Title Update 2 brought meaningful buffs that pulled Hammer out of mediocrity. Charged Upswing now triggers bonus damage skills, and the stun output remains unmatched. For breaking heads and KO-locking monsters in multiplayer, nothing else comes close. Solo, though, the limited range and commitment to charged attacks hold it back compared to faster options. Stack Charge Up, Agitator, and Slugger if you go this route.

Sword & Shield

The ultimate jack-of-all-trades. Fast, mobile, defensive, and the only weapon that lets you use items with your weapon drawn. Perfect Rush still hits hard, and the recent Perfect Guard buff makes SnS tankier than expected. No major weaknesses, but also no outstanding strength that would push it higher. Pick this if you value versatility over specialization, or if you want a weapon that never feels “wrong” against any monster.


C-Tier: Needs Work

Insect Glaive

Master of the sky, mediocre on the ground. Aerial combat looks spectacular and Glaive is unmatched for cutting tails or fighting flying monsters. But the math doesn’t lie: ground combos deal significantly less damage than competing weapons, and maintaining all three kinsect buffs adds management overhead that other weapons simply don’t have. Power Prolonger helps, and the Airborne skill boosts aerial damage, but the total output still trails. Fun weapon, honest C-tier numbers.

Lance

The biggest disappointment at launch. Lance spent months in the basement before Title Update 3 finally delivered buffs that brought it to borderline-playable levels. Perfect Guard counterplay exists, and Offensive Guard builds can squeeze decent numbers out of it. But even after the buffs, Lance trails every other weapon in clear times by a visible margin. The defensive gameplay loop is impeccable for learning monster patterns, which makes it a decent training tool for new players who then graduate to higher-damage options.

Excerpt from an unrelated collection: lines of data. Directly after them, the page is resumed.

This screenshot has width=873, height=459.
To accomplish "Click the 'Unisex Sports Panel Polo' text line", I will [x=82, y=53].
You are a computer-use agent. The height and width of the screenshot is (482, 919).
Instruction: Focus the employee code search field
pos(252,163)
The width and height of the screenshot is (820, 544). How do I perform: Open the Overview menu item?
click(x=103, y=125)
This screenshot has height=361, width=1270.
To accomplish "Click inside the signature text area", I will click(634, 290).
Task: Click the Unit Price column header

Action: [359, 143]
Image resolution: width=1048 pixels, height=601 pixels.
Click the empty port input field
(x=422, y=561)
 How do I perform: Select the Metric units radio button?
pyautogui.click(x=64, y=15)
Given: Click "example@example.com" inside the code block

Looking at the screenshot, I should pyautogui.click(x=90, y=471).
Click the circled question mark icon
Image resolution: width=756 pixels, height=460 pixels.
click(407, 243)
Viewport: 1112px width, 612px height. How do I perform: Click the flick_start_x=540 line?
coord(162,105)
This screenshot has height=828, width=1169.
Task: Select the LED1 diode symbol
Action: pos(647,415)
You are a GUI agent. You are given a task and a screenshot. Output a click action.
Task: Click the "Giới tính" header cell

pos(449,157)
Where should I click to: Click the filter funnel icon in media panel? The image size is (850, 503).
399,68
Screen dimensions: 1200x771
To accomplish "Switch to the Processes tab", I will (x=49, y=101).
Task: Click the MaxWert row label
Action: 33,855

Which Weapon Should You Pick?

Here’s my quick recommendation by playstyle:

  • “I want to win fast” — Gunlance or Bow. Consistent, high damage, low variance between runs.
  • “I want flashy combat” — Long Sword or Charge Blade. Both reward timing with cinematic payoffs.
  • “I want to help my team” — Hunting Horn or Light Bowgun. Buffs plus damage, or safe ranged support fire.
  • “I’m brand new” — Sword & Shield or Long Sword. Forgiving movesets with room to grow.
  • “I want the biggest numbers” — Great Sword or Heavy Bowgun. Single-hit damage that makes screenshots.

Remember: the Seikret system lets you carry two weapons per hunt. Pair a wound-opener (Dual Blades, SnS) with a wound-destroyer (Great Sword, Gunlance) for the meta approach to endgame damage. The tier list matters less than your comfort and matchup knowledge. Pick what feels right, then optimize from there.